Audrey Sirvent
Kevin Espie
Evangelia Papadopoulou
Serge Roche- Centre de Recherche en Biologie cellulaire de Montpellier (CRBM), Centre National de la Recherche Scientifique (CNRS), Univ. Montpellier, Montpellier, France
The tumor microenvironment facilitates cancer progression and therapeutic resistance. Tumor collagens and their architecture play an essential role in this process. However, little is known about the mechanisms by which tumor cells sense and respond to this extracellular matrix environment. Recently, the Discoidin Domain Receptor 1 (DDR1), a collagen receptor and tyrosine kinase has emerged as an important player in this malignant process, although the underlying signaling mechanisms remain unclear. Here, we review new DDR1 functions in tumor dormancy following dissemination, immune exclusion and therapeutic resistance induced by stromal collagens deposition. We also discuss the signaling mechanisms behind these tumor activities and the therapeutic strategies aiming at targeting these collagens-dependent tumor responses.
Tumor collagens
Extracellular matrix (ECM) components from the tumor microenvironment (TME) play an important role in epithelial tumor development (1, 2). Specifically, aberrant deposition of collagens, the most abundant components of tumor ECM, defines a bad prognosis marker in several cancer patients and contributes to their tumor progression (3). TME collagens are secreted by cancer-associated fibroblasts (CAF), tumor-associated macrophages (TAM) and tumor cells themselves, and are deposited within or around the tumor and at the metastatic site. They are modified by components secreted by tumor and stromal cells in the TME that modulate their organization, resulting in wavy or fibrotic and aligned fibers. For instance, TME acidification and secretion of metalloproteases, collagenases or lysine oxidases induce cross-linkage and stabilization of insoluble collagen deposited in tumor tissues (4, 5). Other post-translational modifications may participate in collagens’ organization locally, as reported for Peptidyl Arginine Deaminase activity that promotes dense collagen fibers at the metastatic niche (6). Besides the nature of TME collagens, these architectures define important prognostic markers of the disease. Consistent with this notion, deposition of a dense and reticulated collagen induces tumor stiffness, resulting in enhanced tumor growth, reduced immune infiltration, and promote metastatic colonization (4, 5).
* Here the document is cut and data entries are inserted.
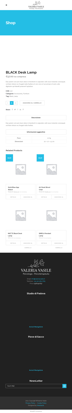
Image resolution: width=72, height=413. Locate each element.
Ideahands (40, 405)
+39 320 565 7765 (39, 281)
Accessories (18, 93)
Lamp (16, 96)
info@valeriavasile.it (38, 279)
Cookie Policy (41, 403)
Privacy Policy (30, 403)
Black (11, 96)
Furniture (26, 93)
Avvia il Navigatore (36, 327)
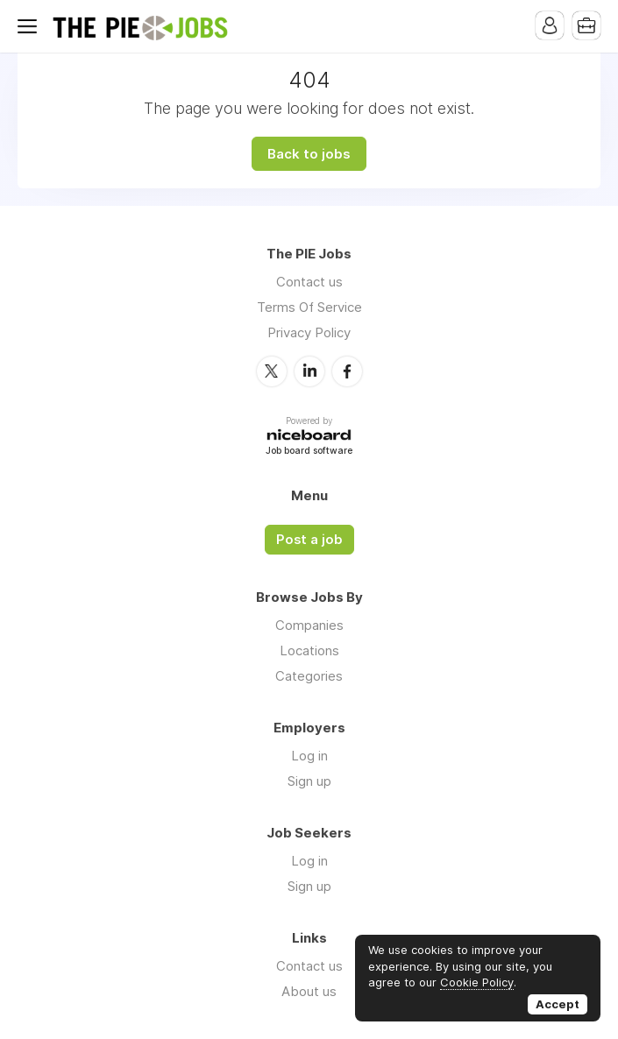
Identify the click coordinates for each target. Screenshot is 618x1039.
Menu (31, 26)
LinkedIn (309, 371)
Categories (309, 676)
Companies (309, 625)
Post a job (309, 540)
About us (309, 991)
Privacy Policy (309, 332)
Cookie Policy (477, 982)
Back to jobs (309, 153)
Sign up (309, 781)
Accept (557, 1004)
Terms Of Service (309, 307)
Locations (309, 650)
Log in (309, 755)
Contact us (309, 281)
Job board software (309, 451)
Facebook (347, 371)
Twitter (272, 371)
The collagen receptor DDR1
The mechanism by which tumor cells respond to the heterogeneous collagen-enriched microenvironment is not clearly established. Collagens bind to 6 receptor types (i.e Integrins, DDRs, Lairs, GPVI receptors, and OSCAR) (7). While integrins may play a role in this process (8), several of these tumor responses also implicate DDR1 (9, 10). DDR1 belongs to the DDRs family of the receptor tyrosine kinase (RTK), which includes DDR1 and DDR2 (11, 12). DDRs exhibit a similar modular structure to RTKs (i.e. extracellular domain with ligand binding, short transmembrane domain, and large cytoplasmic tail containing a kinase domain); however, unlike other RTKs,DDRs bind to the ECM collagens, and theirr kinase activation kinetic is slow but sustained over time (11, 12). Although the underlying mechanism is not fully understood, DDR1 regulation involves its aggregation into large clusters where collagen induces the lateral association of receptor dimers (i.e. receptor clustering) and phosphorylation between dimers (13–15). DDR1 is activated by most collagen types, including I and IV, which are abundant in the basement membrane (11, 12). DDR1 is preferentially expressed in epithelial tissues and acts as a cellular sensor of the collagen-enriched microenvironment by modulating growth and adhesive receptors signaling (12). In physiological conditions, DDR1 deficient mice revealed an important function of DDR1 in mammary gland development as well as pancreatic and kidney tissue homeostasis (16–21). Whether DDR1 displays similar function in other epithelial tissues is unknown. DDR1 is upregulated in many epithelial cancers and plays important roles during tumor development. Positive and negative functions were reported depending on the cancer type, the tumor stage and the nature/organization of collagens matrix (11, 12, 22–24). DDR1 has been involved in tumor growth, dissemination and metastasis development, implicating an interplay between DDR1 signaling and collagen remodeling, and these functions have been extensively discussed in previous reviews (11, 12, 22–24). Here we discuss recent findings uncovering additional DDR1 functions in tumor dormancy following dissemination, immune exclusion and therapeutic resistance governed by specific TME collagen-enriched matrices.
DDR1 in cancer dormancy and metastatic reactivation
Metastatic development is an inefficient multistep process characterized by local tumor cell invasion of the stroma surrounding the tumor, followed by dissemination in the blood or lymphatic circulation and colonization of distant tissues (25, 26). While metastatic development is initiated by disseminated tumor cells (DTCs) with cancer stem cell properties, this whole process is supported by the aberrant tumor cell communication with their microenvironment (i.e. the front of the primary tumor, the stroma, the blood vessels and the metastatic niche of the colonized tissue) (25, 26). In this context, aberrant collagen deposition plays an essential role throughout this malignant process and DDR1 contributes to tumor cell responses to these collagen-enriched microenvironments. For instance, DDR1 promotes local invasion of epithelial cancer cells into collagen fibers deposited at the front of the tumor, both in a single or collective mode (27, 28). DDR1 is also essential for homing and colonization of epithelial cancer in the lungs and the bones (10, 29). Similarly, DDR1 upregulation enables liver metastatis of colon cancer cells (30). This metastatic function may be activated by the collagens deposited at the metastatic site from CAFs, TAMs, DTCs and cancer exosomes secereted by the primary tumor (23).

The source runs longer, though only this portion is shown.